| Arsenio F. de Mesa, dtor de la Guardia Civil. |
| Ignacio Cosidó, director de la Policía. |
Revisando la hemeroteca, descubro una fea historia de peleas entre policías y guardias civiles en el aeropuerto de Tenerife en enero de 2007. Inmediatamente me viene a la cabeza el conflicto del pasado 12 de febrero junto al Consulado de Francia en Madrid. Luego pienso en los argumentos que han dado algunos históricamente para justificar que es bueno que exista un pique entre ambos cuerpos.
Al ahondar en estos últimos razonamientos, recuerdo cómo algunos jefes que he tenido –antiguos en mentalidad aunque no viejos en edad– utilizaban los mismos métodos para motivar a los redactores. Es bueno, decían, que dos personas se dedican a los mismos temas para que se produzca un pique y salga reforzado el resultado.

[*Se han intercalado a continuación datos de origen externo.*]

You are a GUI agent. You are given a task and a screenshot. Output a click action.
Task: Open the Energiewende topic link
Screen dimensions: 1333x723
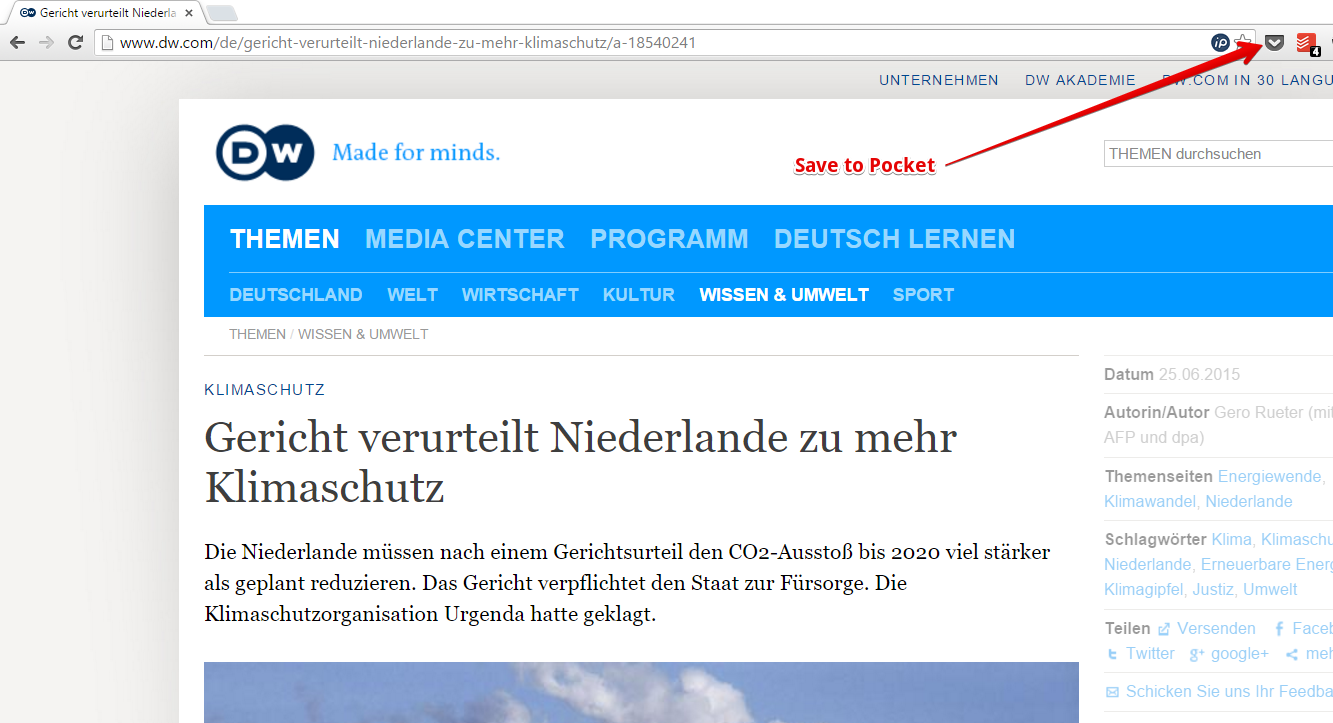[x=1269, y=477]
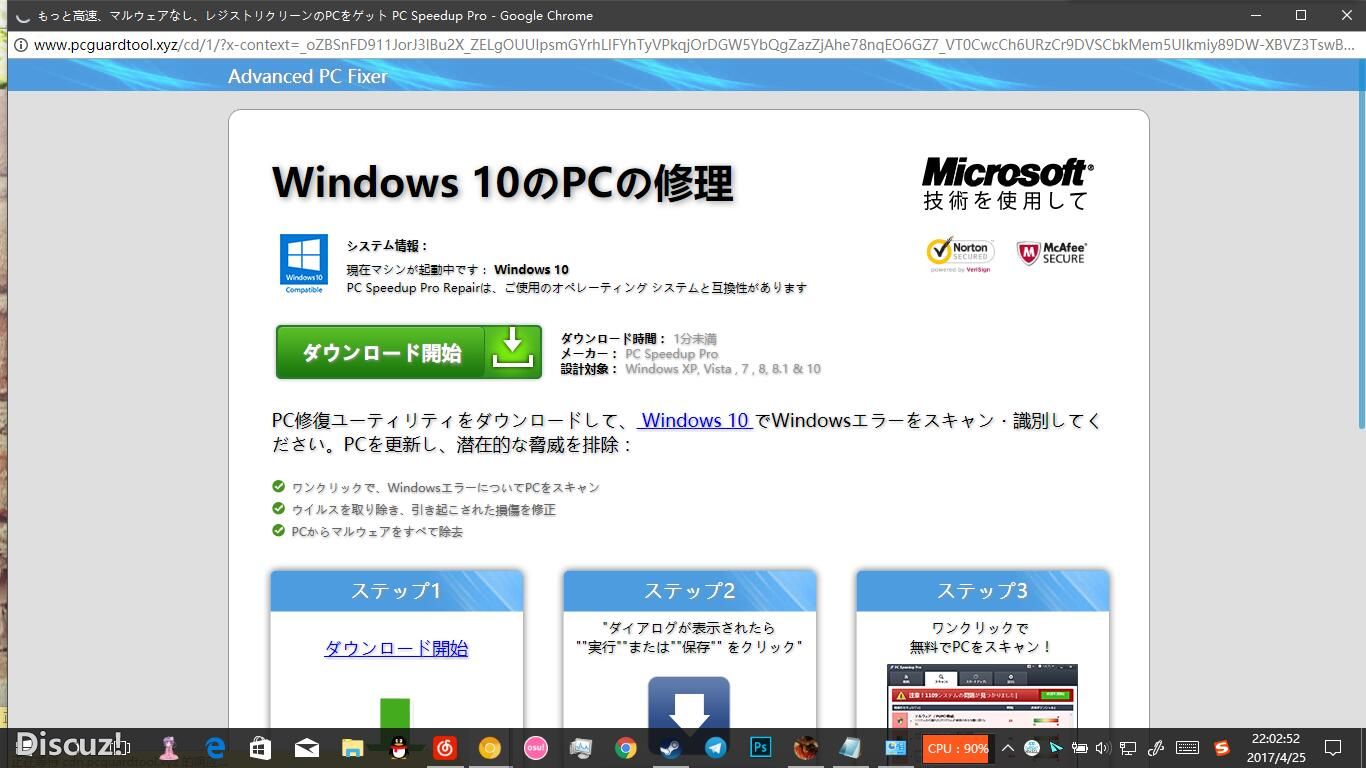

Qué poca confianza en tu empleado, pensaba yo cuando nos daban estas sibilinas indicaciones. Las escuelas de negocios más importantes del mundo ya descartaron hace años este tipo de estímulos laborales. También los más prestigiosos pedagogos rechazaron la educación en negativo.
Los profesionales de las fuerzas de seguridad ya encuentran suficientes motivos para hacer bien su trabajo en el reto que supone afrontar su labor diaria. No necesitan que sus jefes, que se supone que están para ayudarles, pongan más piedras en las ruedas de sus ánimos.
Policías, guardias civiles y cualquier funcionario de la seguridad no trabaja mejor porque sus compañeros del cuerpo hermano lleven a cabo tales o cuales logros. Es más, incluso puede provocarles frustración si me apuras.
Están superados ya esos métodos. Motivación en positivo se llama ahora en terminología más o menos técnica, aunque yo prefiero seguir denominándolo confianza en tu gente. Todos empujamos en la misma dirección. ¿O acaso algunos tiran del carro hacia el otro lado?